A Cause of the Decline of the Church

Posted Tuesday, January 17, 2006 by Brian Beers
Categories: Popular Culture  
The decline of morality in the US over the past 30+ years is clichéd. It has been bemoaned from pulpits and used as a popular vehicle for Christian guilt-trips. I have felt the guilt. I have taken the trip, but I had never heard the cause of this moral decline identified as I did in Michael Medved’s recent book, Right Turns.

In his book, Medved chronicles his transformation from secular, Jewish liberalism to devout Orthodox Judaism and enthusiastic conservatism. He makes many intriguing observations, but the one I focus on now is a mere a parenthetical statement on page 86. In 1967, Lyndon Johnson changed the draft policy in a way the drastically affected the church. Medved attended Yale during the draft for the Vietnam war, and this provides the backdrop for his observation.

Students would no longer receive draft deferments for graduate and professional school. This changed everything for the students of the era, forcing us to confront the war more personally than before…Only medical students and divinity students would remain exempt from their armed forces obligations. Naturally, tens of thousands of applicants discovered new enthusiasm for healing or holy careers. (Most historians of religion in America trace the sharp leftward tilt in most denominations to the draft-avoidance strategies that soon filled seminaries and divinity schools beyond capacity.)

This was new information to me. I can understand why I didn’t learn this in my regular Baptist alma maters. For Baptists there have been two categories of “Christians” in the past 75 years. Good Baptists, liberal Christians. Oh! And there are the Northern Baptists too. But only we have held firmly to the truth—the faithful remnant.

Anyway.

In spite of our refusal to fellowship with any of these liberal, leprous limbs of the body of Christ, they have had an influence on the character of our nation. Baptist schools required a testimony of faith, and I am sure that this kept them from the difficulties Medved noted. Nevertheless, this influx of self-centered cowards that flowed into the seminaries of America has had a detrimental effect on the morality of their churches. Not all of them flunked out as Gore did (This did answer one of my unanswered questions from the 2000 presidential elections: Why did Al Gore even enter seminary in the first place?). Those who remained infected many of the churches in America with their me-first ethic.

**What you need to do:** Continue the post on the 1967 draft change and the decline of the church from where it stops. The material after this post has no connection to it.

**Data extracts:**
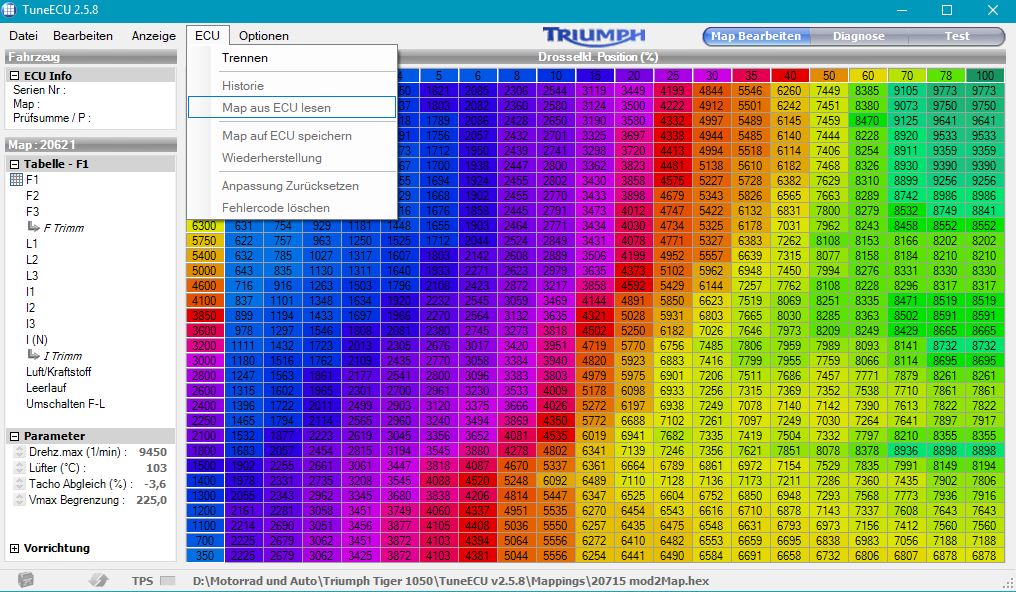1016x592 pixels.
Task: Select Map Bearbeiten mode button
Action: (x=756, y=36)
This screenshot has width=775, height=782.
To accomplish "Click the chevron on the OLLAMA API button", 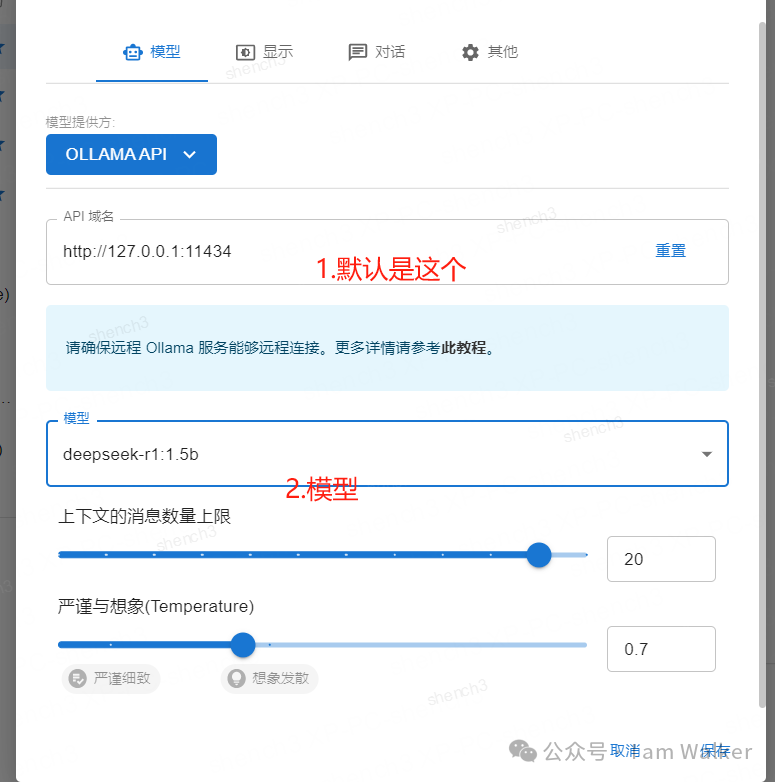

--

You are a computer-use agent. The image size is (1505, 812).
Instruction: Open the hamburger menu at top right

==

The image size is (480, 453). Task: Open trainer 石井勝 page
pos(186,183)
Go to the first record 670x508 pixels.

**Written answer:**
And the rest is history…except…that was 38 years ago. So all those who picked up the cloth on false pretenses will soon reach retirement. If Medved is right—and it seems plausible to me, then we should begin to see a correction of this trajectory of irreligion. As we have an opportunity to learn from the lives of our parents, we learn to discern cause and effect. When these baby-boomers who denied the reality of consequences leave their pulpits and posts in academia, others who are not wedded to this same foolishness will step in. The teaching will move back toward the truth. This is the Spirit’s work, and this 1967 gambit of our enemy will not continue its ill effects.

As we move ahead, we need not feel that they argue on equal footing with us. They are morally bankrupt. Only our forbearance allows them to still peddle their fraudulent wares. Their babbling nonsense has no relevance to our search for truth. Abandon them. Forget the “no fool left behind” idiocy of the last thirty years. We do not need to answer every baseless falsehood.

The church is ready to shed some dead weight. Gird yourself and get ready to run.